## START

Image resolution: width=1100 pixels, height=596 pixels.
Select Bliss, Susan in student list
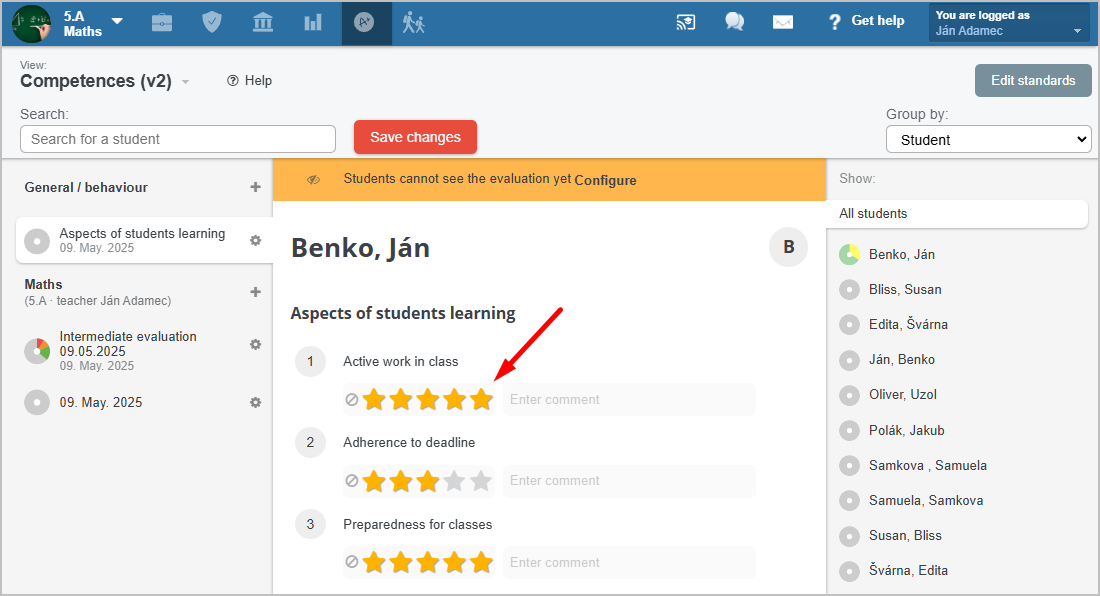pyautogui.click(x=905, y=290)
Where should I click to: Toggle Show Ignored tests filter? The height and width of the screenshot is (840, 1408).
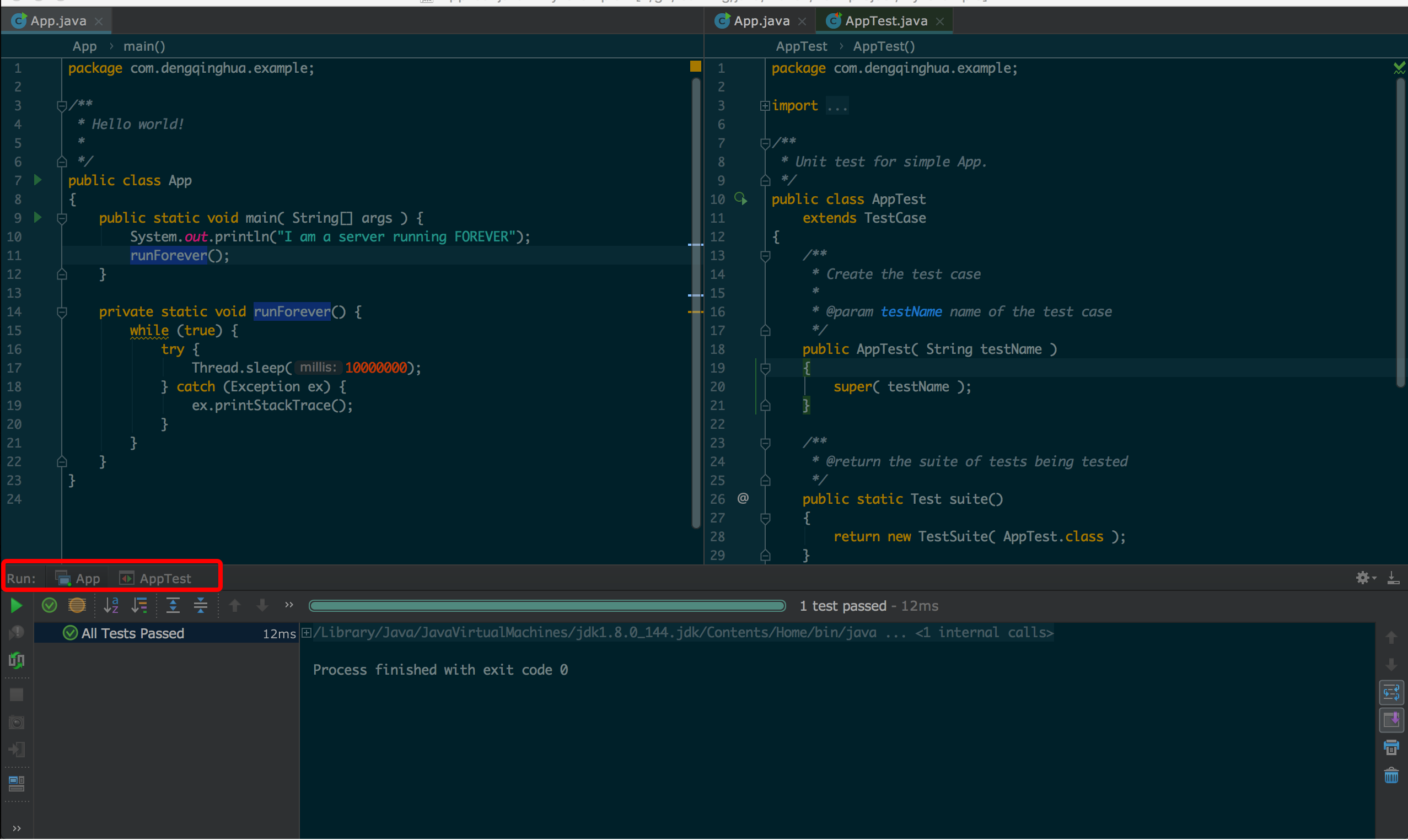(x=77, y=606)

## END
## START

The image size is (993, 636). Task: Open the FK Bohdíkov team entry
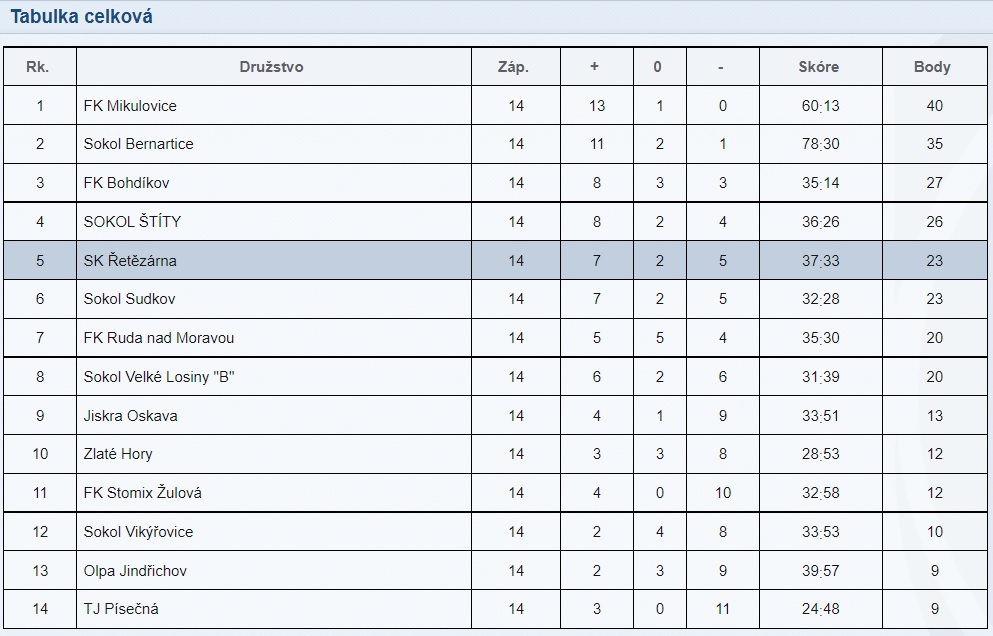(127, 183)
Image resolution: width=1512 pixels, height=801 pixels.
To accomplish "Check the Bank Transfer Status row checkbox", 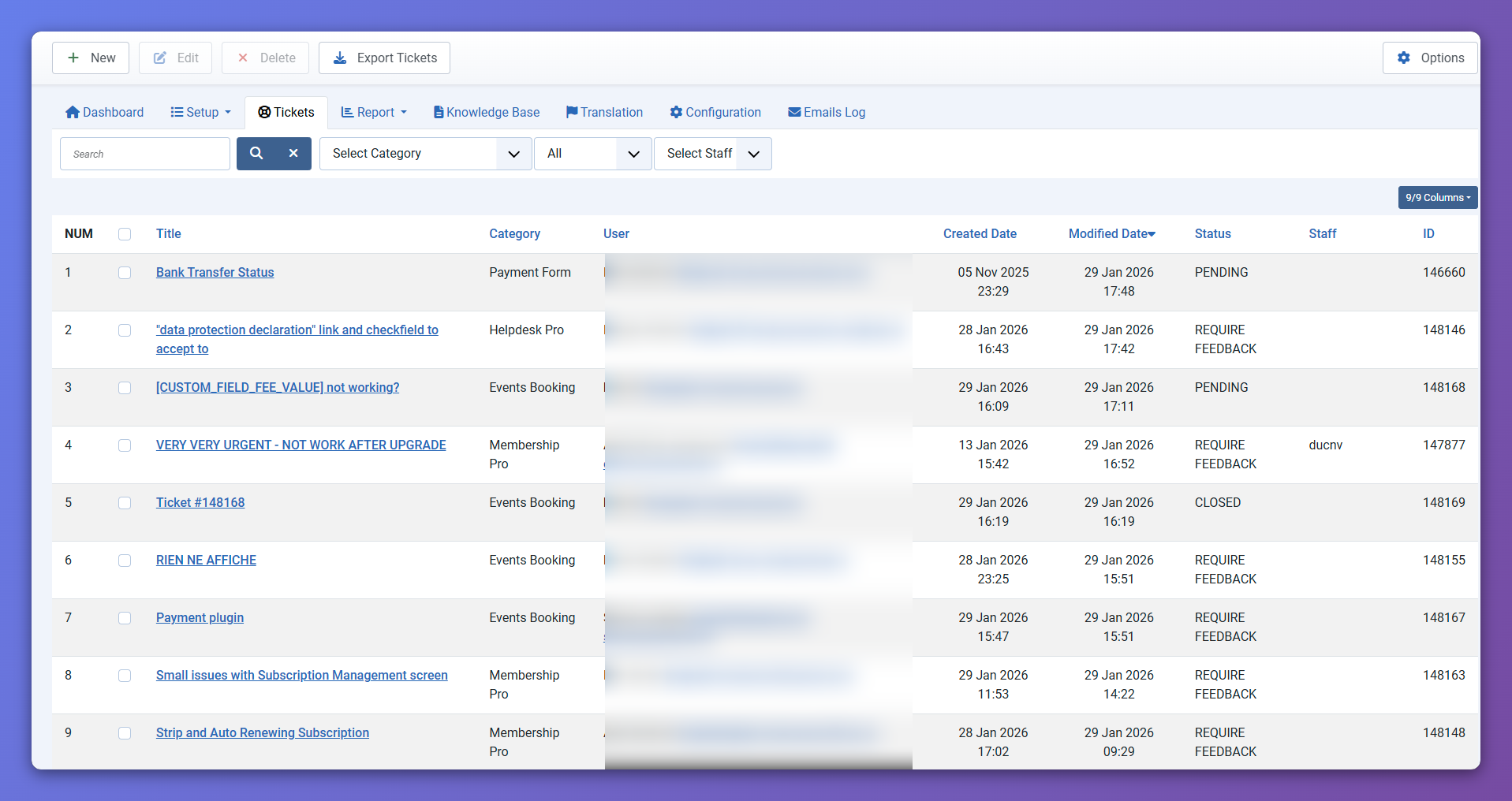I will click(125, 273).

## END
## START

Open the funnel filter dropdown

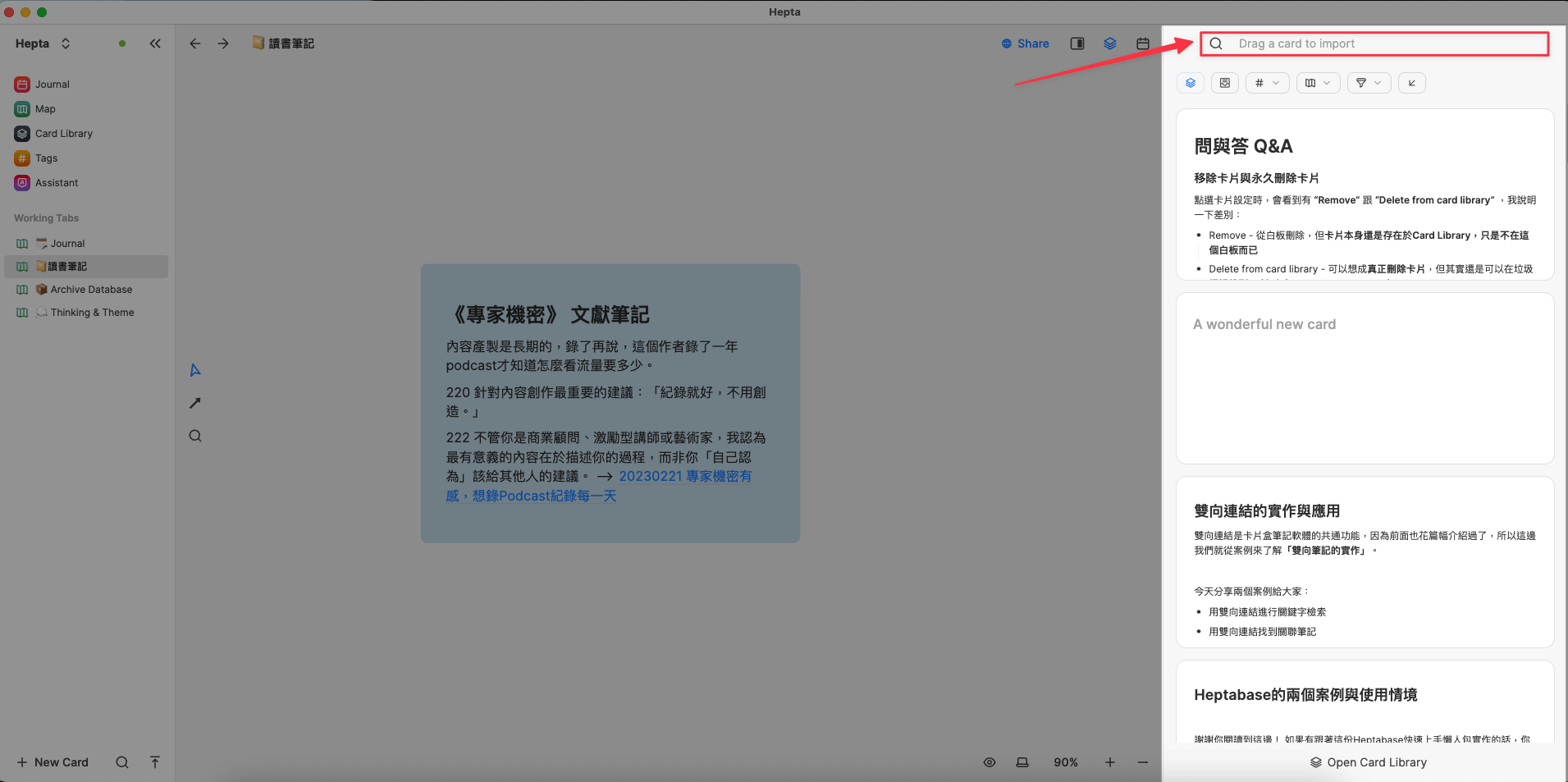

## END

▶ _What you need to do_:
Please copy out the lines once more, starting with the line that contains "Where should I" and continuing down to the line that contains "(x=77, y=606)", with both of those lines included. Omit the pictures.

▶ _Written answer_:
Where should I click to: Toggle Show Ignored tests filter? The height and width of the screenshot is (840, 1408).
(x=77, y=606)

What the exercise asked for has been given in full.